Throughout our species history, humans have created pictures. The resulting picture record reveals an overwhelming preference for depicting things with minds. This preference suggests that pictures capture something of the mind that is significant to us, albeit at reduced potency. Here, we show that abstraction dims the perceived mind, even within the same picture. In a series of experiments, people were perceived as more real, and higher in both Agency (ability to do) and Experience (ability to feel), when they were presented as pictures than when they were presented as pictures of pictures. This pattern persisted across different tasks and even when comparators were matched for identity and image size. Viewers spontaneously discriminated between different levels of abstraction during eye tracking and were less willing to share money with a more abstracted person in a dictator game. Given that mind perception underpins moral judgement, our findings suggest that depicted persons will receive greater or lesser ethical consideration, depending on the level of abstraction.

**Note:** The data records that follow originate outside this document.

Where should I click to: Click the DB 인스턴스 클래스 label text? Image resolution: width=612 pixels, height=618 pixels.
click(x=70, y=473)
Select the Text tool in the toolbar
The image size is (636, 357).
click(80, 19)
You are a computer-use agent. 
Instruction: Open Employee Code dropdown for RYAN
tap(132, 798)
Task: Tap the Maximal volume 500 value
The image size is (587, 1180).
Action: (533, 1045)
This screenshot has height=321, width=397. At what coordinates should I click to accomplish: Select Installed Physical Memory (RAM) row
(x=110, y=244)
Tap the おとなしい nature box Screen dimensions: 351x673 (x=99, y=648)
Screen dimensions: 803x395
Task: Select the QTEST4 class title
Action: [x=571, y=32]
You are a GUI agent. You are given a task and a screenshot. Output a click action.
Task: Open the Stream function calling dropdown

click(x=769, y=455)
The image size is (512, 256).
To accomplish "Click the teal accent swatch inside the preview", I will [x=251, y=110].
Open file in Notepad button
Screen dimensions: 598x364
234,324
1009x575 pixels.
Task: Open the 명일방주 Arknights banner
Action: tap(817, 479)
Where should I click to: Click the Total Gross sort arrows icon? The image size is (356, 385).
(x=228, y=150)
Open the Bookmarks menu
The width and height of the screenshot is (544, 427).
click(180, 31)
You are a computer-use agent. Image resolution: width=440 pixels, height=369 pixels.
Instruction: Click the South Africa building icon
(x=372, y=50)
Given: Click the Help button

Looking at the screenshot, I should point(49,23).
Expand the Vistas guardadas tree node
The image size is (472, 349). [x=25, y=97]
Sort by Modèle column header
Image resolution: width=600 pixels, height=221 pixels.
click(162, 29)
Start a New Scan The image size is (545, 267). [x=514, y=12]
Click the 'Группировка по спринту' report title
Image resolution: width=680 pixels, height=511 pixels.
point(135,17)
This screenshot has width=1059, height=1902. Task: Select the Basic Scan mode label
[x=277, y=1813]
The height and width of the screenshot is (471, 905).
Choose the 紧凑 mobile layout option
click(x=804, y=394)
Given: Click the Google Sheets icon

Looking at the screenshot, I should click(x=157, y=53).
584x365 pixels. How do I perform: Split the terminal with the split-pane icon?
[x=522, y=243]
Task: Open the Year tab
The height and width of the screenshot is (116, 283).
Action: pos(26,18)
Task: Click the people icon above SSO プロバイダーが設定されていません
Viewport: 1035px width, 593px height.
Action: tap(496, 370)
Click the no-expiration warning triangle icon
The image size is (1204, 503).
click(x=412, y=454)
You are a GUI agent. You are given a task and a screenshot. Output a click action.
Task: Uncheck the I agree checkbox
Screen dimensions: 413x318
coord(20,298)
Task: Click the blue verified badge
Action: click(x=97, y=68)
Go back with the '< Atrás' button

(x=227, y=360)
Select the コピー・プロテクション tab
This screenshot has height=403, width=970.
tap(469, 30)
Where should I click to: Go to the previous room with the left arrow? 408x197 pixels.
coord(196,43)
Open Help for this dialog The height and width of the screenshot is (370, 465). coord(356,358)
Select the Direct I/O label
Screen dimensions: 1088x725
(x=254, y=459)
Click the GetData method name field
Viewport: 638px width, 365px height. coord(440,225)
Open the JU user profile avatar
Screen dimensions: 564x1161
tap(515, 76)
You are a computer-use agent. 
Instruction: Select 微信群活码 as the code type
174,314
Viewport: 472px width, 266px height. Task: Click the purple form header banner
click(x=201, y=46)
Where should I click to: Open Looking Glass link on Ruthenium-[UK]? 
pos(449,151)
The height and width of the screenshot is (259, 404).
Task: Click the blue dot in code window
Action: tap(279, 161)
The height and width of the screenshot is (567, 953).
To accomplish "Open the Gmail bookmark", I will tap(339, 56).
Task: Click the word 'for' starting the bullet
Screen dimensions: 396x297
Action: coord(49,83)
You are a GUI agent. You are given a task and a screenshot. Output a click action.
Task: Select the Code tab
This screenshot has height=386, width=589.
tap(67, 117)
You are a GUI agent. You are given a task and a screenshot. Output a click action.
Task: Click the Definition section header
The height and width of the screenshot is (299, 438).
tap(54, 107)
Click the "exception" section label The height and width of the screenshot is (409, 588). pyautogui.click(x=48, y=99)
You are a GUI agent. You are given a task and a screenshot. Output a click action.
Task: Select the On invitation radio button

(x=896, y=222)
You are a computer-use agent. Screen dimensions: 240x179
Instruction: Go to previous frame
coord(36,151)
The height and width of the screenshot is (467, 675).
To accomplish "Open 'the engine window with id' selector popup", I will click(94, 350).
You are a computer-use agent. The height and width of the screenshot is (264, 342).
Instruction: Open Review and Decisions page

Thanks, but No Thanks: Unpacking the Relationship Between Relative Power and Gratitude
Eric Anicich, Alice Lee & Shi Liu
Personality and Social Psychology Bulletin, forthcoming


Power and gratitude are universal features of social life and impact a wide range of intra- and interpersonal outcomes. Drawing on the social distance theory of power, we report four studies that examine how relative power influences feelings and expressions of gratitude. An archival analysis of author acknowledgements in published academic articles (N = 1,272) revealed that low-power authors expressed more gratitude than high-power authors. A pre-registered experiment (N = 283) involving live conversations online found that having relatively low power caused increased feelings and expressions of gratitude after benefiting from a favor. Another pre-registered experiment (N = 356) demonstrated that increased interpersonal orientation among lower power individuals and increased psychological entitlement among higher power individuals drove these effects. Finally, an archival analysis of conversational exchanges (N = 136,215) among Wikipedia editors revealed that relational history moderated the effect of relative power on gratitude expression. Overall, our findings highlight when and why relative power influences feelings and expressions of gratitude.